▶ [Task directions]: Find the line below that contains "EasyWorship 7 (186, 85)". Transcribe it and every line after it exactly, adding nothing.

▶ [Data for this task]:
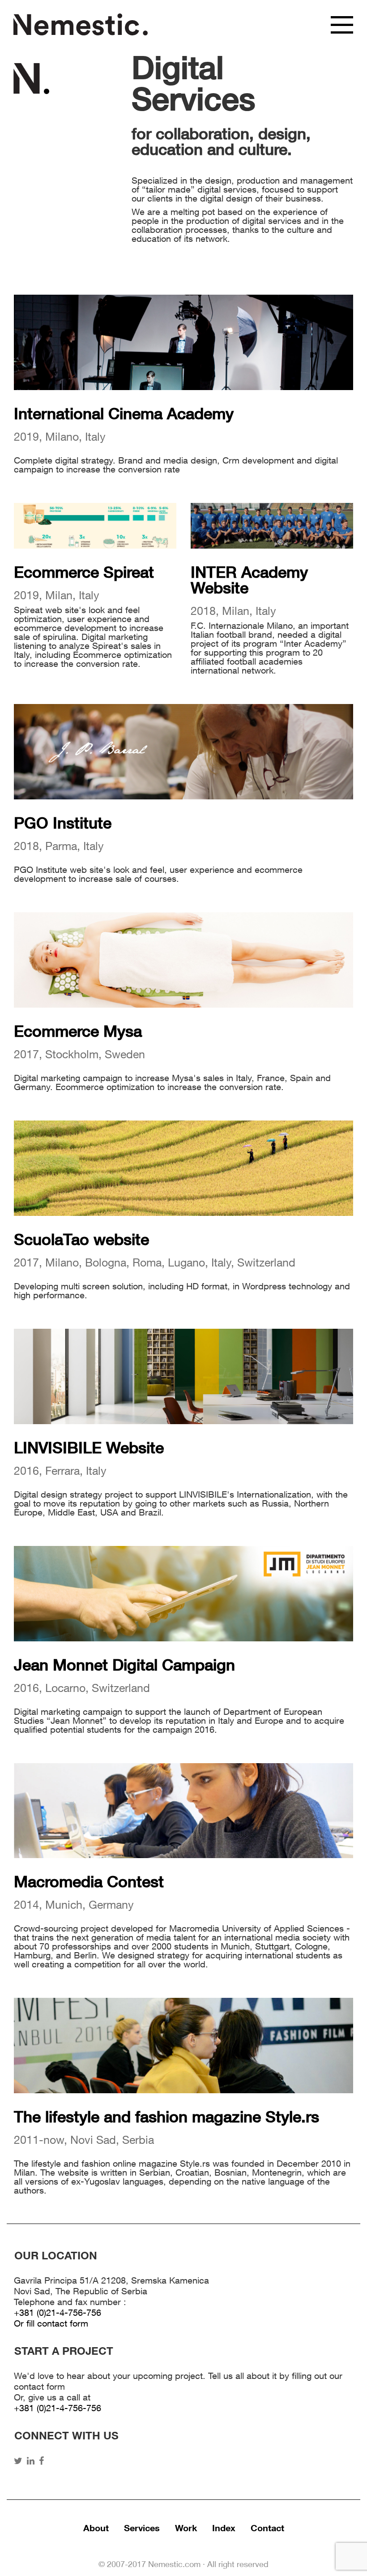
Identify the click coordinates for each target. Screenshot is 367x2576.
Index (223, 2529)
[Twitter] (20, 2462)
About (96, 2529)
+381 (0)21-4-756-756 (57, 2314)
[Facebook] (43, 2462)
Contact (267, 2529)
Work (186, 2529)
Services (142, 2529)
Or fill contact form (51, 2324)
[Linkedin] (33, 2462)
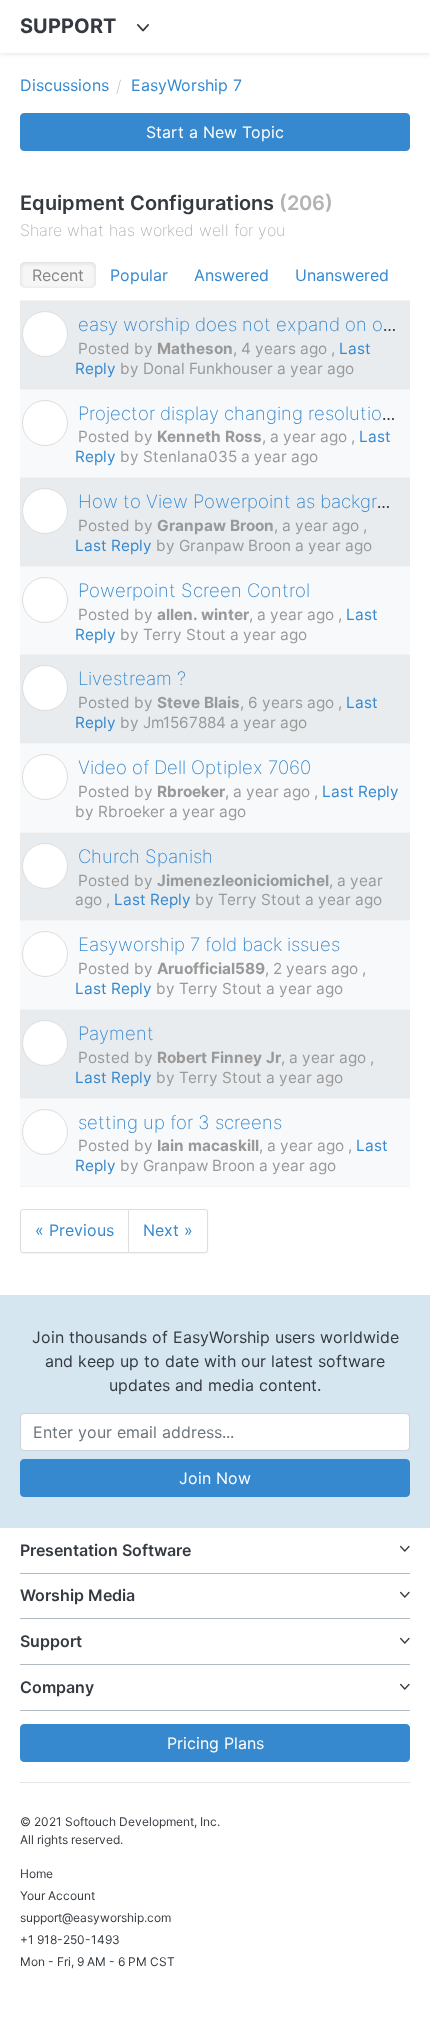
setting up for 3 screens (180, 1122)
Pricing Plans (215, 1743)
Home (36, 1873)
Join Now (215, 1478)
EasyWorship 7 (186, 85)
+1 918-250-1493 (70, 1939)
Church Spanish (145, 856)
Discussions (64, 85)
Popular (139, 275)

▶ [Solution for this problem]:
EasyWorship 7 (186, 85)
+1 918-250-1493 (70, 1939)
Church Spanish (145, 856)
Discussions (64, 85)
Popular (139, 275)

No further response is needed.